Copy the lines of the items below, starting at the line that contains "You are a GUI" and ending at the final line of the items, both included. Omit the pictures from your answer.

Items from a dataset
^^^^^^^^^^^^^^^^
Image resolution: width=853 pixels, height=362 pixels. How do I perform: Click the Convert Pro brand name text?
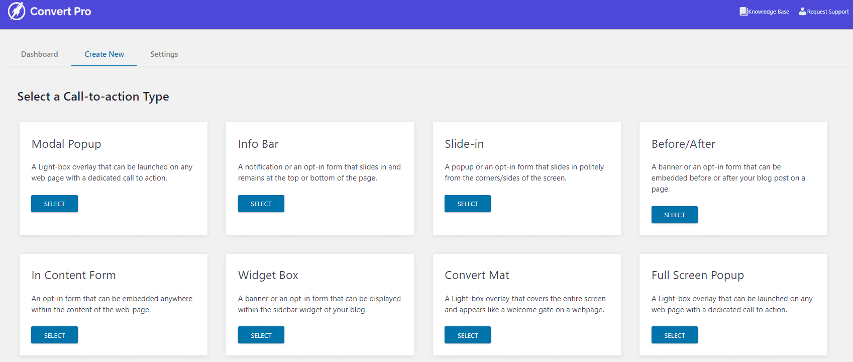[x=61, y=12]
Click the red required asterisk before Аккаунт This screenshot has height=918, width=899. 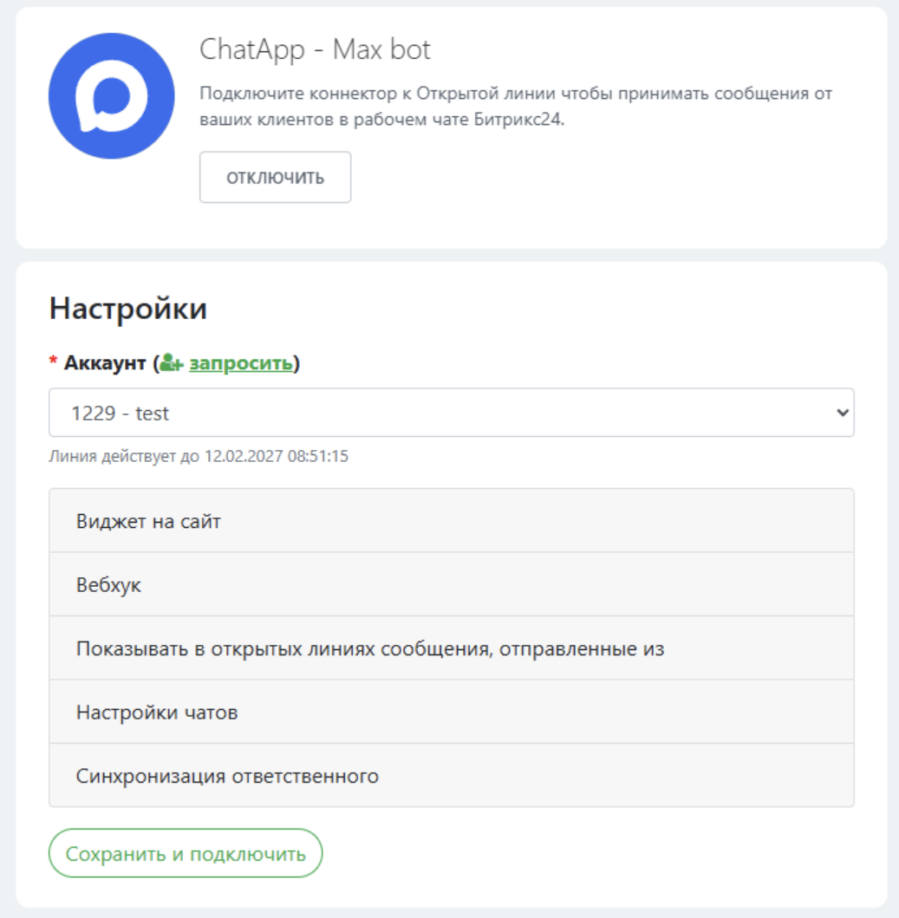[54, 363]
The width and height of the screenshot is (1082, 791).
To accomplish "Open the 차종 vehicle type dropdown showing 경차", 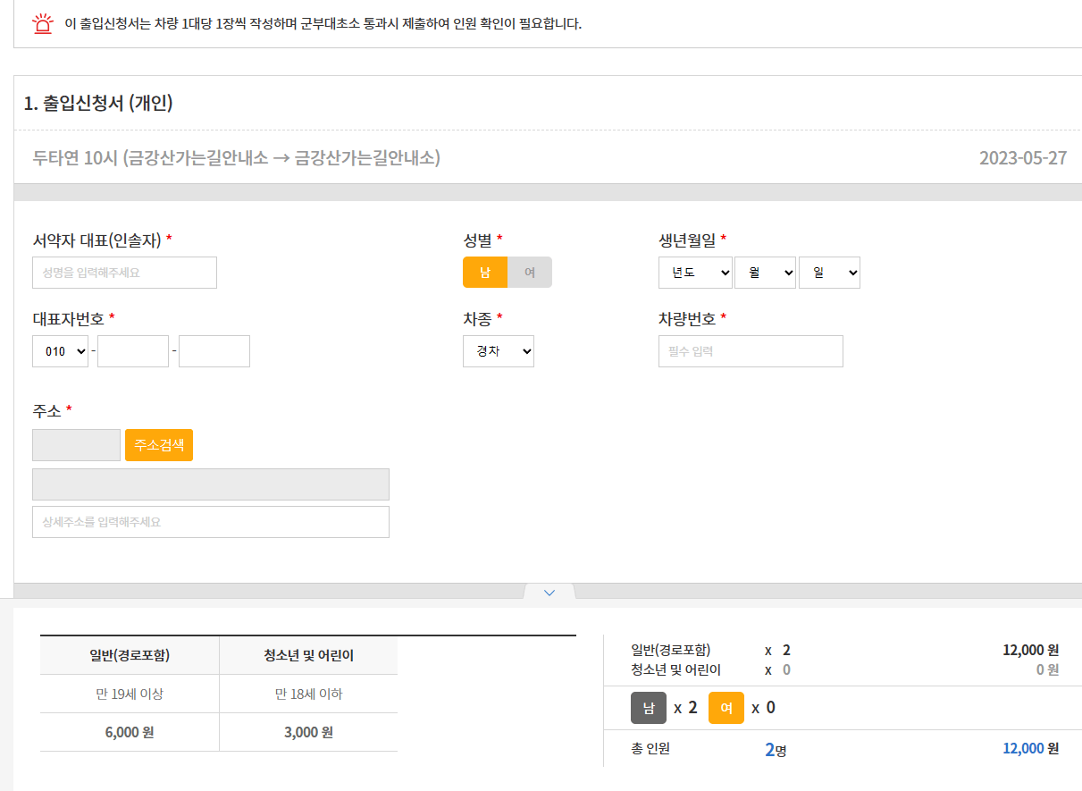I will tap(498, 350).
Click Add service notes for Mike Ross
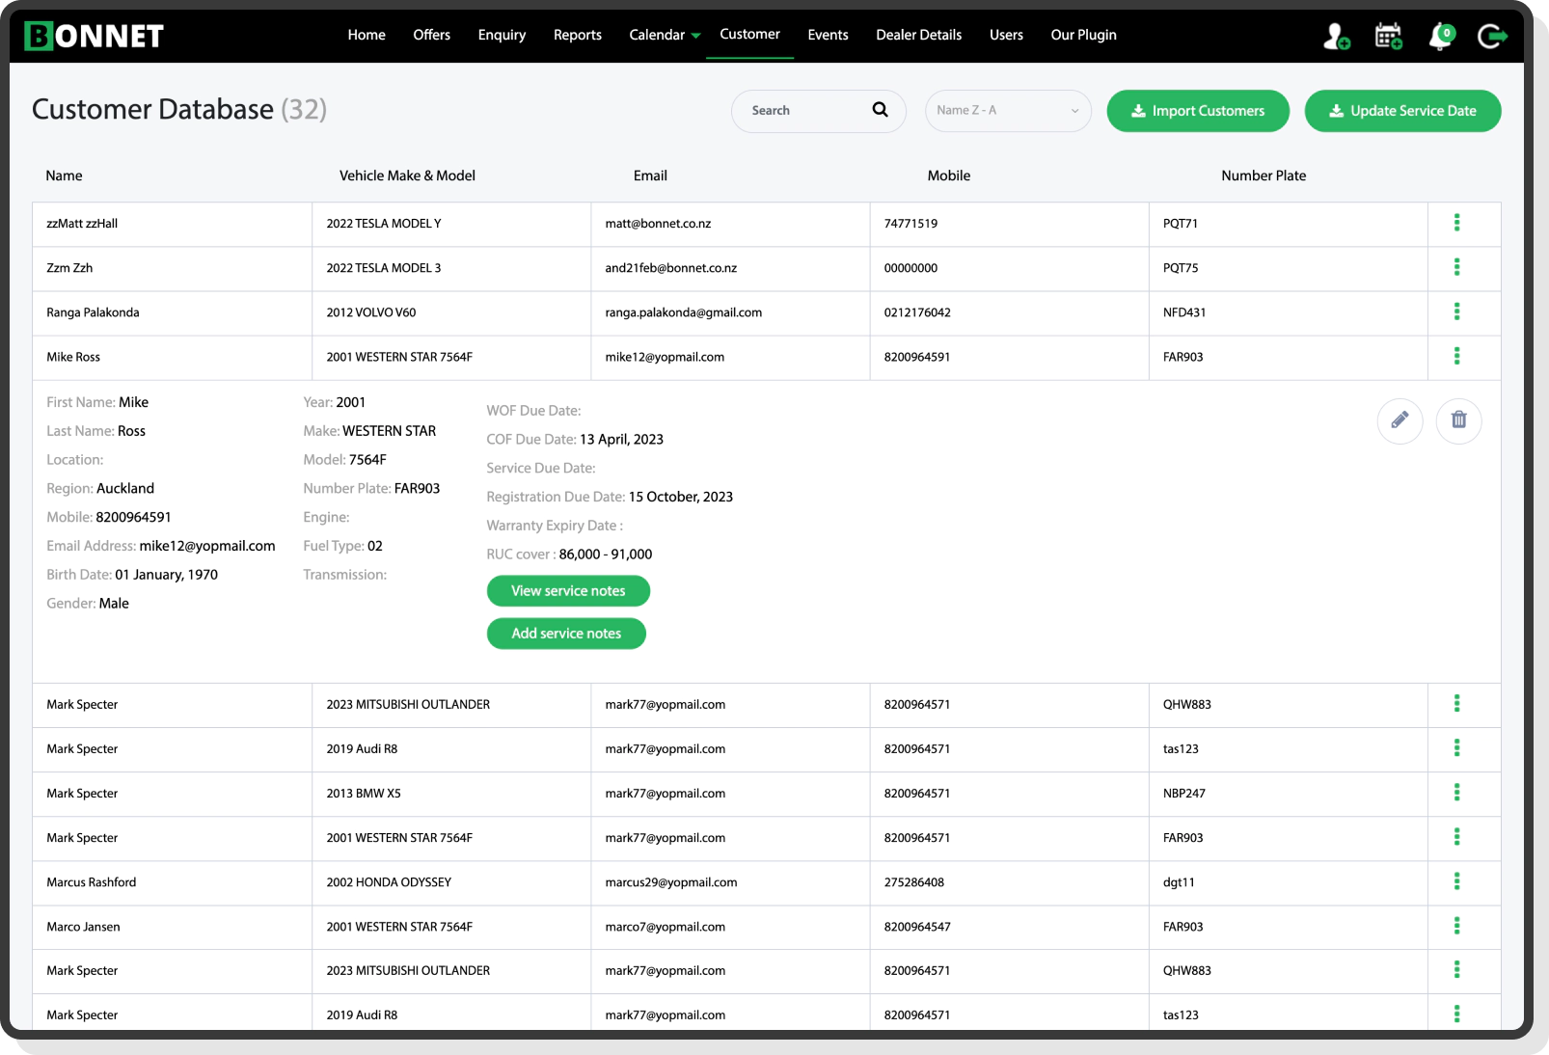The image size is (1549, 1055). [x=566, y=634]
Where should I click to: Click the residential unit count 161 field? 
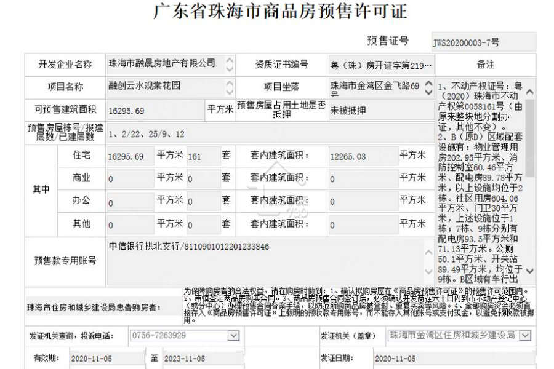point(204,156)
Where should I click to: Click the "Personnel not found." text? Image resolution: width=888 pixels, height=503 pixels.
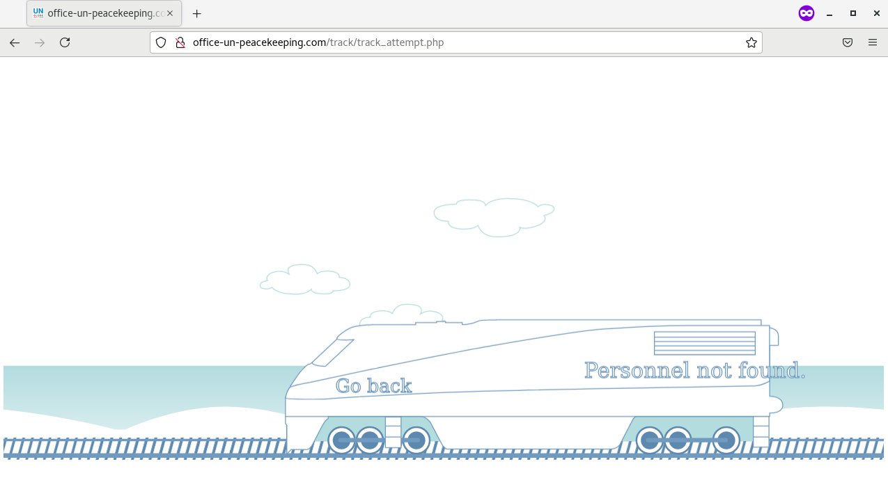pyautogui.click(x=694, y=370)
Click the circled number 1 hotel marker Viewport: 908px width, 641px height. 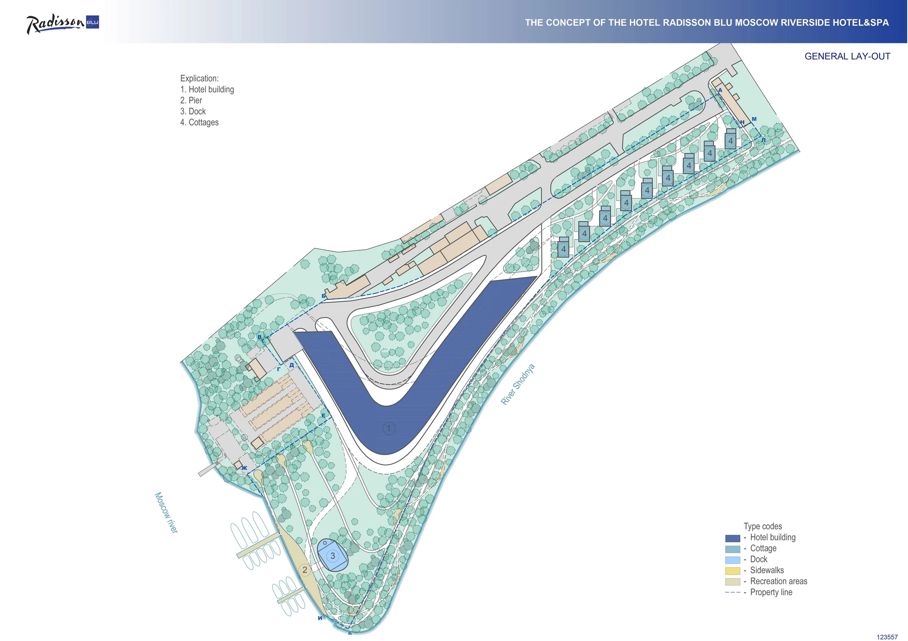click(389, 428)
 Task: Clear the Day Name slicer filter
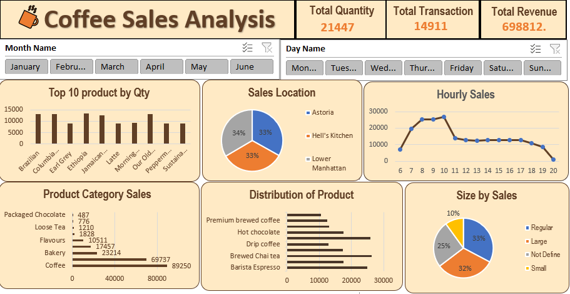554,49
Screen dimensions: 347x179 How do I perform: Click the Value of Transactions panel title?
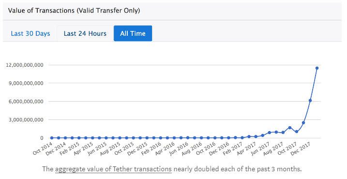coord(74,11)

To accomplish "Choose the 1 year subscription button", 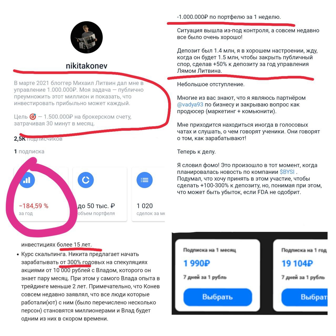I will [x=304, y=297].
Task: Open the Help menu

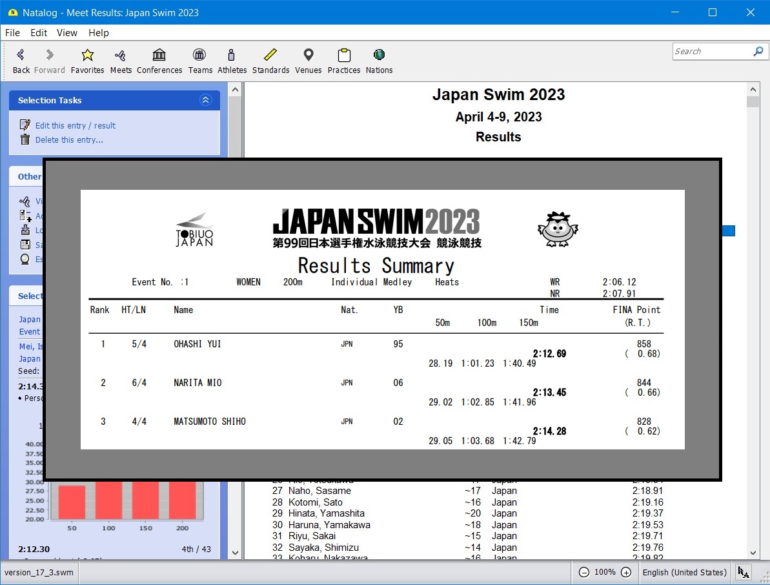Action: [99, 33]
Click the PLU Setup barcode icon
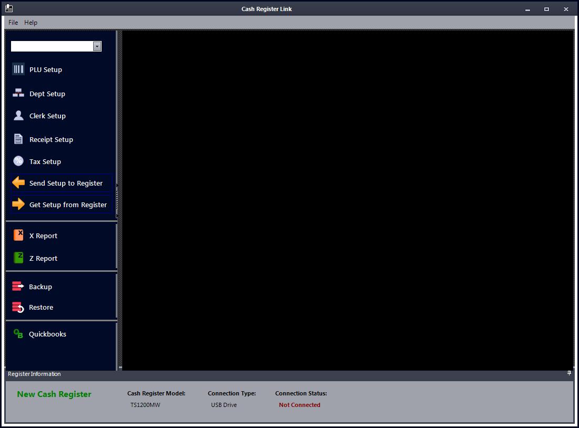579x428 pixels. [x=18, y=69]
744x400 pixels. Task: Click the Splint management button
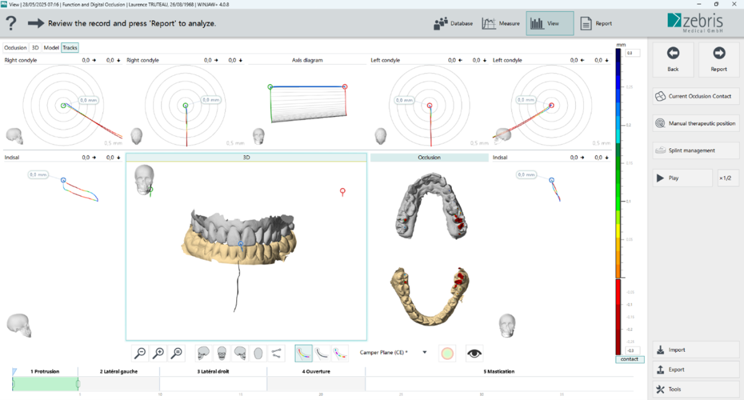[696, 151]
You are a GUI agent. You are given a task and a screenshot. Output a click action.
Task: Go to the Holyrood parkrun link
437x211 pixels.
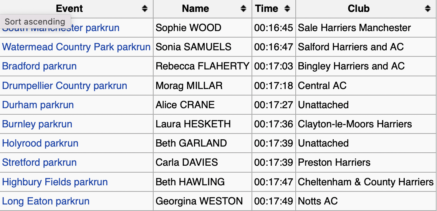(40, 143)

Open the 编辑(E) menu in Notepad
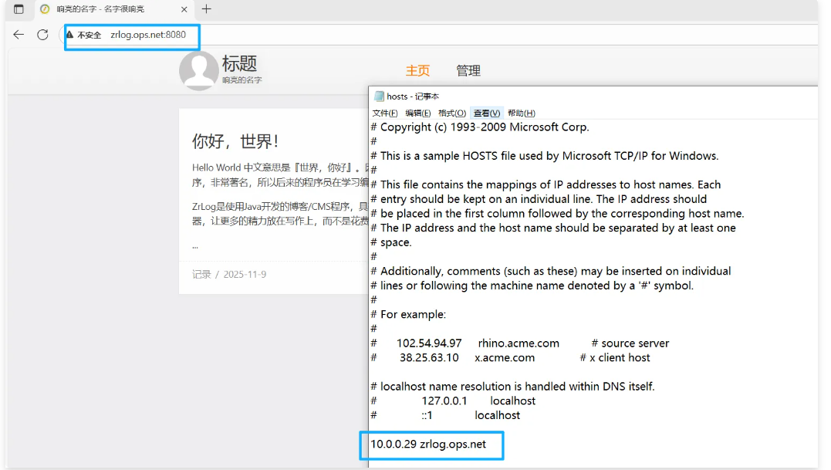point(418,113)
^^^^^^^^^^^^^^^^
Written response:
You are a GUI agent. You are given a task and a screenshot. Output a click action.
Task: Go to the Holyrood parkrun link
437x211 pixels.
(40, 143)

Open the 编辑(E) menu in Notepad
point(418,113)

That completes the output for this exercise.